While Martin Hillaire believes Munsell’s penalty was too light, Munsell’s mother pleaded with Wilson to allow her daughter to enroll in a residential rehabilitation program in Santa Rosa that is eager to accept her.

“Please let her go,” Sherry Hawks said, noting that Munsell has made a turnaround while in jail, taking college courses and completing several programs. She said Munsell hasn’t been able to hug her children for three years, and if sent to prison “this is the last time she’ll see her grandmother.”

“Missy has finally reached a place in her life where she is trying to change,” Hawks said.
Munsell wept, covering her face with her hands, as her mother spoke.

But Wilson told Munsell she is very fortunate the district attorney didn’t prosecute her for murder.

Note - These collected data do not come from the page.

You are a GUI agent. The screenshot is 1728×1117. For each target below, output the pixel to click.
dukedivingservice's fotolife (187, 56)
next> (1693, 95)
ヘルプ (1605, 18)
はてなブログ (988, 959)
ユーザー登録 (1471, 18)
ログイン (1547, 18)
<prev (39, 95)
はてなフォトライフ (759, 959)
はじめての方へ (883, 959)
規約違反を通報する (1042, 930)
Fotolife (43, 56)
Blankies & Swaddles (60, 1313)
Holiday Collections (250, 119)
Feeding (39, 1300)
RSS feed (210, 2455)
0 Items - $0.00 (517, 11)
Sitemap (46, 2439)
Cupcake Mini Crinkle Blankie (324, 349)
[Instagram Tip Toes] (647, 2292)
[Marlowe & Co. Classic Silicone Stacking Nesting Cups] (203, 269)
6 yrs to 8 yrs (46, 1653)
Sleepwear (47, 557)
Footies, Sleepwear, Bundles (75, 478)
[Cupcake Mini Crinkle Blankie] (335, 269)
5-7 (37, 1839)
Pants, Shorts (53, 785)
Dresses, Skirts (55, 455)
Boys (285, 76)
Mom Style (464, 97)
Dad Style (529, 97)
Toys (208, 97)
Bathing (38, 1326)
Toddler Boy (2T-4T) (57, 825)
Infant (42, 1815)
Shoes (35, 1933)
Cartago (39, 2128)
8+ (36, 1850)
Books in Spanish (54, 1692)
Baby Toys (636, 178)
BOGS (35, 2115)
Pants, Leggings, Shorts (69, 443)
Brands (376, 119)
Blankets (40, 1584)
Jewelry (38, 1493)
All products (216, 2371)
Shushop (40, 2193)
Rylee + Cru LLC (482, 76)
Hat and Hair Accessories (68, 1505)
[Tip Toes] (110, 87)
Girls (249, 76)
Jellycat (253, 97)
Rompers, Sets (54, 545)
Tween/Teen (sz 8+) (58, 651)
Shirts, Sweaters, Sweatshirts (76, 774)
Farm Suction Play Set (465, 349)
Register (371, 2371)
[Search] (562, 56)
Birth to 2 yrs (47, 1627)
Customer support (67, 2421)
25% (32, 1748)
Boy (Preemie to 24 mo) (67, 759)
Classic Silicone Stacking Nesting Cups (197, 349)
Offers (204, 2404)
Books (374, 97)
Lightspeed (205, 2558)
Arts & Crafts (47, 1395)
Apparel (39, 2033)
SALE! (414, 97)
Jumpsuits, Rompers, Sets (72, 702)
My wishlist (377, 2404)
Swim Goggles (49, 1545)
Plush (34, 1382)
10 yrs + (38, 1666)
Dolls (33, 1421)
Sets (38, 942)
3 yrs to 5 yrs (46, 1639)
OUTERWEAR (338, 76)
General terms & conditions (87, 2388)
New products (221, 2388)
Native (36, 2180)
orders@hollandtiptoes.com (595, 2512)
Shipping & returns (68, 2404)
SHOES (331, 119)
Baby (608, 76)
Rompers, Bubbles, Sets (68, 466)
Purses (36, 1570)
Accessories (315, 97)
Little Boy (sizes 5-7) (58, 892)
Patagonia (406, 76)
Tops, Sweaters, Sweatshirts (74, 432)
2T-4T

“You left, frankly, a swath of devastation based on your opioid addiction,” the judge said.
He noted that because the sentence was part of a negotiated agreement, he couldn’t change it without rejecting Munsell’s guilty plea.

Deputy District Attorney Roger Rees asked the judge to strike from the record a statement O’Connell wrote, in which she criticized the law enforcement investigation of the fatal accident and said the facts  “may never be fully known.”

Rees called that “nonsense” and said if Munsell believes the prosecution has a weak case, “we’ll be more than happy to go to trial on the murder charge.”

Wilson agreed to strike O’Connell’s statement.

Kasandra Hillaire was the second child in her family to die in a car crash. Her 17-year-old brother, Steven James Hillaire, was killed in November 2012 when the car he was driving hit a tree on Avenue of the Giants. DUI was not a factor.